What height should a climber consider safe on a boulder such that in case of a fall her/his spotter can guide her/him fall to safely land on feet?

Here, safety is for both of them, and not just the climber.

Is there a guideline that climbing/bouldering folks follow?

  • 3
    Depends on how good/brave you are :)
    – user2766
    Aug 1, 2017 at 8:05
  • 1
    My gutfeel: risks increase and the usefulness of a spotter decreases quite quickly past the point where the spotter can no longer reach the climber's hips with hands outstretched.
    – aucuparia
    Aug 1, 2017 at 10:12
  • 5
    Another point is, that from a certain height the focus changes: From guiding before impact to making sure the mat(s) is(are) at the correct place and the climber doesn't fall off/collide with rocks next to the mat(s). I am curious to see this answered by an experienced boulderer!
    – imsodin
    Aug 1, 2017 at 10:56
  • I moved a series of comments to chat.
    – Roflo
    Aug 30, 2017 at 15:00

4 Answers 4


This varies a lot so it's hard to write a definitive answer. But if you're bouldering (full stop) and you think you're going to fall off (high in your grade) and your concerned about your landing, you want a spotter.

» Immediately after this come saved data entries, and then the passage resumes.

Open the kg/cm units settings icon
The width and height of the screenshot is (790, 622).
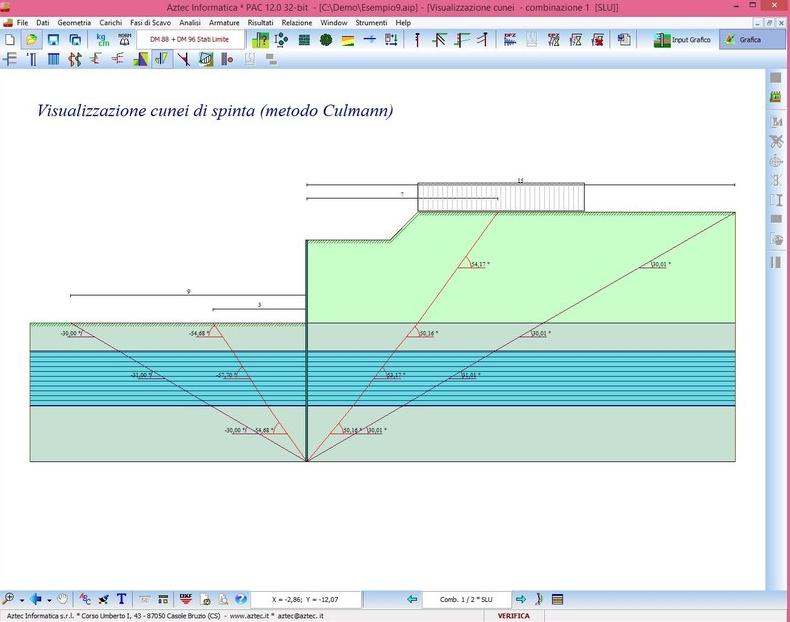[x=102, y=40]
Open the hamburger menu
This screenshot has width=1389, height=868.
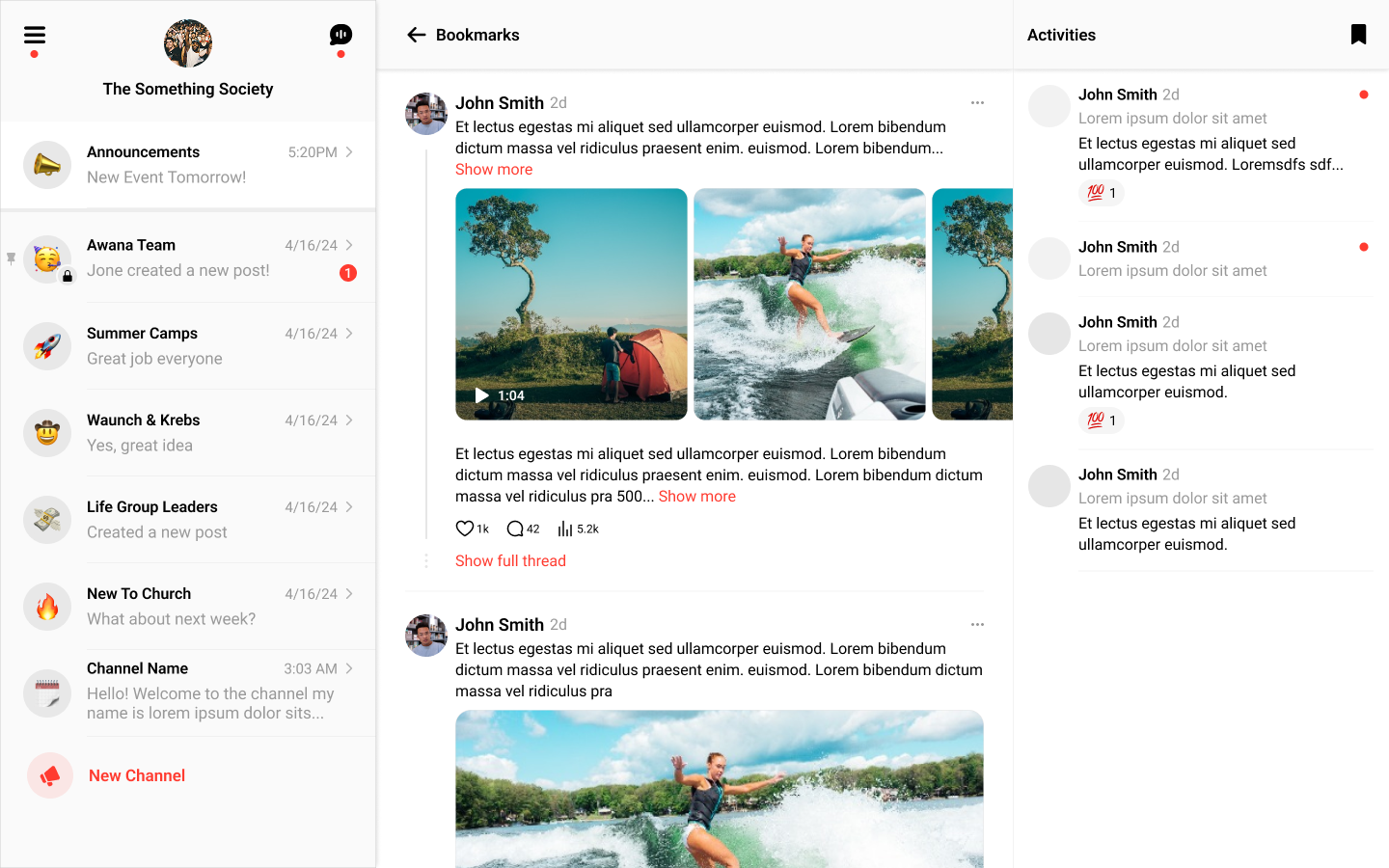pos(35,36)
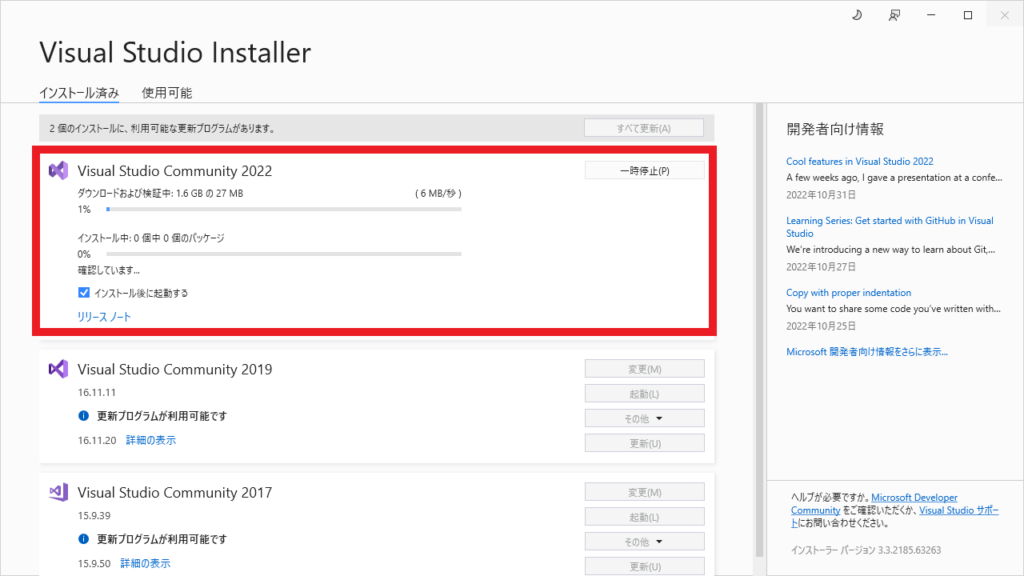Open the feedback icon in the title bar
Image resolution: width=1024 pixels, height=576 pixels.
click(x=894, y=14)
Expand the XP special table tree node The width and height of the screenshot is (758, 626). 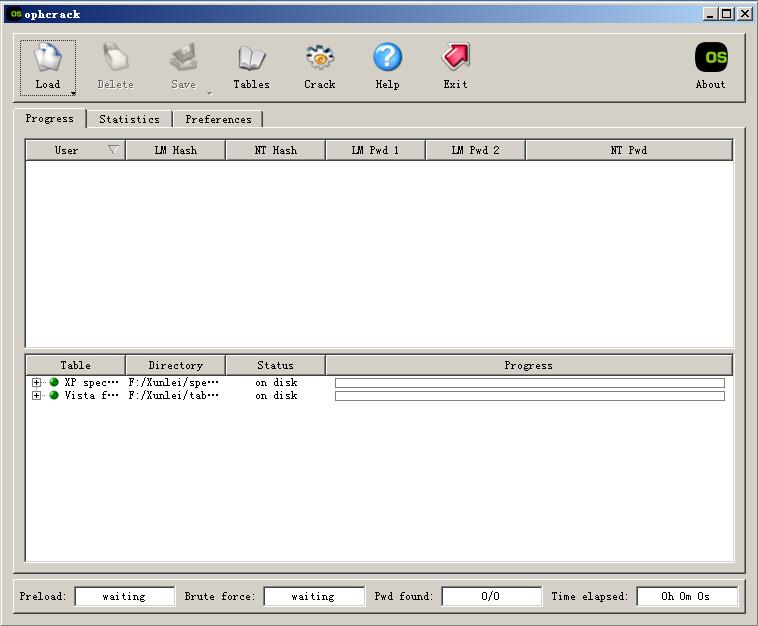pyautogui.click(x=36, y=382)
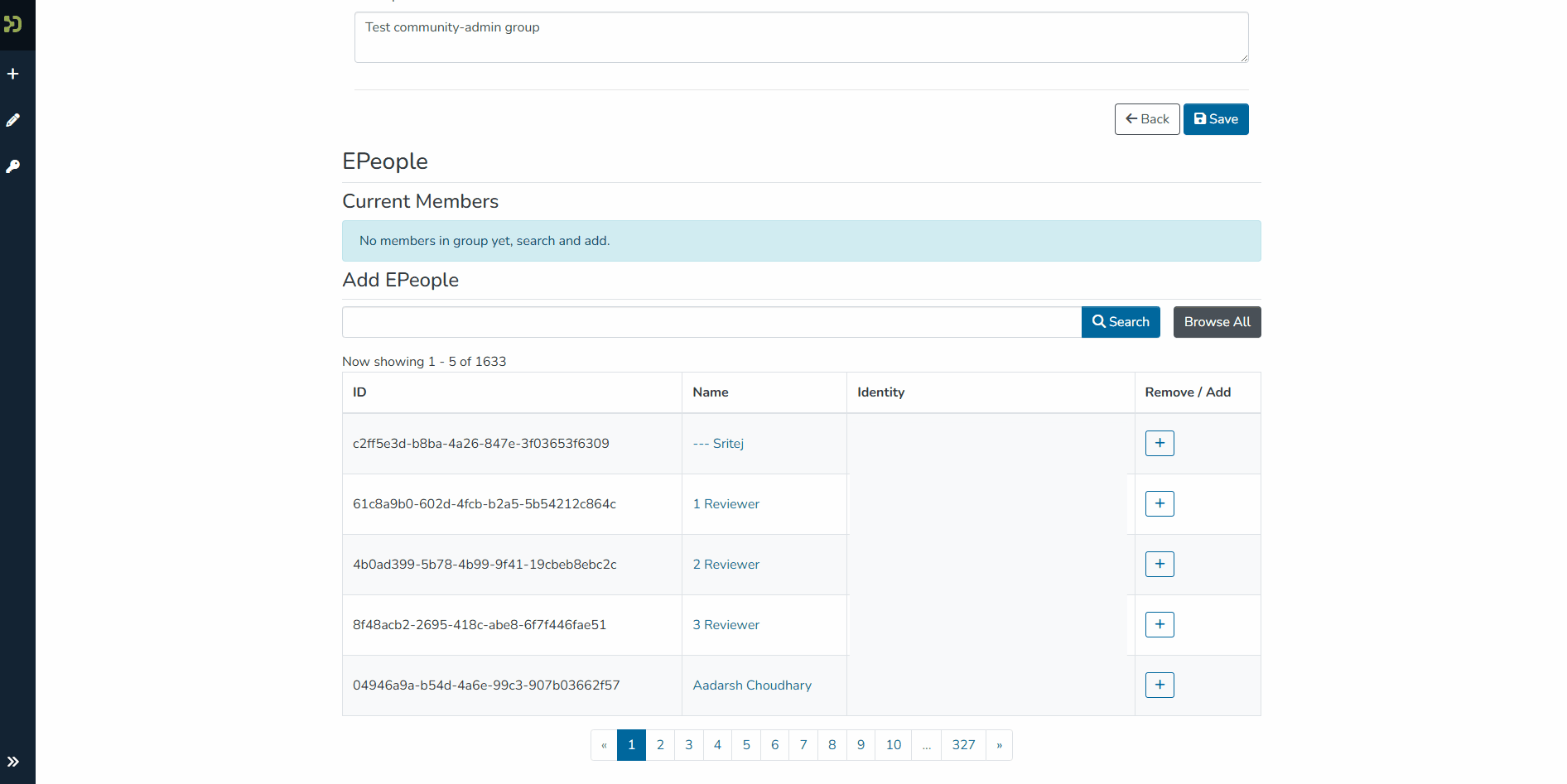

Height is pretty much irrelevant.

The spotters jobs include:

  • Making sure you don't land on your head
  • Ensuring you land on your feet
  • Ensuring you land on the mats
  • Moving the mats around so that they're under you
  • shouting encouragement...
  • Telling you they did it last week and it's easy, you're just doing it wrong

This is just as relevant at 1m as it is at 6m.

Remember a spotters job is not to catch you. They are there to ensure you land safely on the mats. This may mean they push you as you fall or flip you onto your feet but they should never try and actually catch you; this will likely just result in both the climber and spotter getting hurt.

This doesn't mean you always need a spotter; they just add an extra dimension of safety. It's up to you to decide if you feel you want one or not. It's likely advisable if the landing is bad (not flat and/or covered in rocks, etc) or you're really pushing your grade and may have an uncontrolled fall.

We seem to be getting into the realms of when does bouldering stop being bouldering and start free soloing. TBH I don't know, I don't think anyone does. It really depends on your own confidence. Personally I don't think I've climbed over 3m or so without a rope. If you're brave enough to climb higher than this with just mats then good luck. A spotter may help.

Here's some advice form Climbing.com on spotting on high ball problems (emphasis my own):

Never assume you’re being spotted and don’t be afraid to request one. As climbers, we’re responsible for our own safety. Spotting a super-highball can be dangerous, and the main goal for a spotter is to guide the falling climber onto the pads, not to catch her or slow her fall. Discuss the landing zone, how you might fall, and where the spotters should stand. As the climber falls, the spotter should aim to grasp her hips and fall with her toward the pads. With really big highballs, use a “floating pad” to cushion the impact: Two people hold a regular pad a few feet above the main pad layout, tracking underneath the climber and letting go when the climber hits this pad. The climber will hit the floating pad first, slowing her fall, before landing on the layered pads below.

While spotting, keep fingers and thumbs together in a cupped position (spoons) as opposed to spread out (forks). This prevents finger and hand injury. With arms up, keep your elbows and knees slightly bent.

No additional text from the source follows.